*What you have to do*.
Working from the records below, repeat exactly the lines starting at the line that contains "You are a GUI" and ending at the line that contains "Viewport: 1004px width, 1124px height.", inclusive.

*Data in this exercise*.
--- START ---

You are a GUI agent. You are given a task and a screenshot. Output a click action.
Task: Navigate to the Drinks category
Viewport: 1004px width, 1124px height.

--- END ---
--- START ---

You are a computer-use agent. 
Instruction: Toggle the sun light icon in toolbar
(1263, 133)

--- END ---

*Solution to this exercise*.
You are a GUI agent. You are given a task and a screenshot. Output a click action.
Task: Navigate to the Drinks category
Viewport: 1004px width, 1124px height.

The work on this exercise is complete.